Raw records —
↓
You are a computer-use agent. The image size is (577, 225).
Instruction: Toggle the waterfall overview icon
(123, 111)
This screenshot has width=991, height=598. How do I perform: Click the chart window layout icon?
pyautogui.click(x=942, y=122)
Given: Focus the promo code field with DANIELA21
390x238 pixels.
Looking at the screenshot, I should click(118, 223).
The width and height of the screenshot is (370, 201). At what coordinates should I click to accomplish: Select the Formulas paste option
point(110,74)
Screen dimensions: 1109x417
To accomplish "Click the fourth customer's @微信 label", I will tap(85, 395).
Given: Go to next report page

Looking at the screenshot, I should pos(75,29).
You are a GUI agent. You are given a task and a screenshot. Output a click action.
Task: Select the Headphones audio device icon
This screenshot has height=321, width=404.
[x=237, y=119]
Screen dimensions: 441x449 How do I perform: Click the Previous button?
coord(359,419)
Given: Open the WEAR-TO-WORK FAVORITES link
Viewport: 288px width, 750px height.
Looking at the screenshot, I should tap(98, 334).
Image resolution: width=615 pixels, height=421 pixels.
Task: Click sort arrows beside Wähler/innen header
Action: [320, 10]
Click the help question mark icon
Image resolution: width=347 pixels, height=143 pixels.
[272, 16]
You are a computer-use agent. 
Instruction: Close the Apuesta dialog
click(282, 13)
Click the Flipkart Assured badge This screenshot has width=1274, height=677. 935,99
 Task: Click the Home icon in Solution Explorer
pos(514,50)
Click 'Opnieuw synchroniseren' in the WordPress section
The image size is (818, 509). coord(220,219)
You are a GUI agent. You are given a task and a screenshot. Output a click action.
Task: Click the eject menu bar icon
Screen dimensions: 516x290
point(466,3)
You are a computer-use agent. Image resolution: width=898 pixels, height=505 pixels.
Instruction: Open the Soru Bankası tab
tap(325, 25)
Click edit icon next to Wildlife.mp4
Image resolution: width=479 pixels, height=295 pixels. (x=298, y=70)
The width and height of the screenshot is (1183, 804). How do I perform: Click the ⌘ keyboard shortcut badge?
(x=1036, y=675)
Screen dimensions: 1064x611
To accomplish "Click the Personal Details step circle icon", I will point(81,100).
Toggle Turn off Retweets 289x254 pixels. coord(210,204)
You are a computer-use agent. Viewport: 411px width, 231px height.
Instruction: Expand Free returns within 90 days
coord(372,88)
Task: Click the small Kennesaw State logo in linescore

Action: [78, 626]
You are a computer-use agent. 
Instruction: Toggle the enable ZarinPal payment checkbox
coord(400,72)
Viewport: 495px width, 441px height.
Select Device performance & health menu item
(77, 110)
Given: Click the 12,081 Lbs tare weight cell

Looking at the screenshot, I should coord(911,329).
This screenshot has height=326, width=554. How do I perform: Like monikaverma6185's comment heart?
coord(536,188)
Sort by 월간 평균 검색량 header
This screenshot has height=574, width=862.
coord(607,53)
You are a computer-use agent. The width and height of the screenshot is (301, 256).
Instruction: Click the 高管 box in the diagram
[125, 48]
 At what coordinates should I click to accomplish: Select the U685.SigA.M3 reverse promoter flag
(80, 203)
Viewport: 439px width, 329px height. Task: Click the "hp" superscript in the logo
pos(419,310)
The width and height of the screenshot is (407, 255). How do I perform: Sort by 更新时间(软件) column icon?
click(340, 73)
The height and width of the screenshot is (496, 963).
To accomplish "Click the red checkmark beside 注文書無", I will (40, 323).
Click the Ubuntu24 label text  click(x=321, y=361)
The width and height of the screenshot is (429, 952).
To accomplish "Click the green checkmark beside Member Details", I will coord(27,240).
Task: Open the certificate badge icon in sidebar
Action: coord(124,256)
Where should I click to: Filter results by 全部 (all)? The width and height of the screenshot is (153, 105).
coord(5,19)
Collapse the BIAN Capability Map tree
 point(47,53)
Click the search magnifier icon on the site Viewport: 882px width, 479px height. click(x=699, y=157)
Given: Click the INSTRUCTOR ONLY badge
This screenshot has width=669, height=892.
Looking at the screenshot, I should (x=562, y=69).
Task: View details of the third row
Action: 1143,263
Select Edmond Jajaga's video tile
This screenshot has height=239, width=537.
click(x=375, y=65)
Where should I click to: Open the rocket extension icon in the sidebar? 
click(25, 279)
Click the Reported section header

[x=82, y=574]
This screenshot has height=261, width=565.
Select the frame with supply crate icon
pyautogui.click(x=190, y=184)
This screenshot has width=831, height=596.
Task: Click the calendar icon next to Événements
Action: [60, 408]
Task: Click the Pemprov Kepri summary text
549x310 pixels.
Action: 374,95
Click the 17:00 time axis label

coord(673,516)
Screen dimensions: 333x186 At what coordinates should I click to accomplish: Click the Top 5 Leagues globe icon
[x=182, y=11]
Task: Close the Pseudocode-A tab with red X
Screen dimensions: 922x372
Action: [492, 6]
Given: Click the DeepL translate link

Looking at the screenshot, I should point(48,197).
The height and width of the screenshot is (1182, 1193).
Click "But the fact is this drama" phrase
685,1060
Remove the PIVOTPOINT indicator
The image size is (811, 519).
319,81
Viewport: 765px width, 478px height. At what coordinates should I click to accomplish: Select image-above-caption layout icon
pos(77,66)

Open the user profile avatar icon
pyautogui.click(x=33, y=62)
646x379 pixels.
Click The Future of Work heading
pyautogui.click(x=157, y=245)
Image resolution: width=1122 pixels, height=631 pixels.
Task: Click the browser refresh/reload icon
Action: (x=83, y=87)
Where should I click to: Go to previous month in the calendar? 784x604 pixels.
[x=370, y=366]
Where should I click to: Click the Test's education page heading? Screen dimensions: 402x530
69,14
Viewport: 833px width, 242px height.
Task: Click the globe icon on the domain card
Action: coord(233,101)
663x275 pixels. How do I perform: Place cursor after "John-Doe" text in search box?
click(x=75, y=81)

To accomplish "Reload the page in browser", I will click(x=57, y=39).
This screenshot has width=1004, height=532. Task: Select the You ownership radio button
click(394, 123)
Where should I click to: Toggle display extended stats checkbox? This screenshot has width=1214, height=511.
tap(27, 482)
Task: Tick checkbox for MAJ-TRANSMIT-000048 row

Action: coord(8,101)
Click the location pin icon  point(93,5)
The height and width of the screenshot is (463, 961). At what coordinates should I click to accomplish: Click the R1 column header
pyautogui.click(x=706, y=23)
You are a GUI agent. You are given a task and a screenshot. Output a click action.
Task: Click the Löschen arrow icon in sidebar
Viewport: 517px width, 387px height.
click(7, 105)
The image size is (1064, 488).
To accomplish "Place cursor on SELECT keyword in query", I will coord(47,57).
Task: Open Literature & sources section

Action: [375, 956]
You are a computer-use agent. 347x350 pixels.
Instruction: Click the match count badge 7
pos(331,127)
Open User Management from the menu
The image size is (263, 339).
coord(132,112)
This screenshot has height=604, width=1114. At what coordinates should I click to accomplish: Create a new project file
↑
Goal of the exercise — Reproduce the material above word for word, starting at its first line and stopping after the line that contains "Looking at the screenshot, I should click(118, 223).".

Task solution —
You are a computer-use agent. The image size is (577, 225).
Instruction: Toggle the waterfall overview icon
(123, 111)
This screenshot has width=991, height=598. How do I perform: Click the chart window layout icon?
pyautogui.click(x=942, y=122)
Given: Focus the promo code field with DANIELA21
390x238 pixels.
Looking at the screenshot, I should click(118, 223).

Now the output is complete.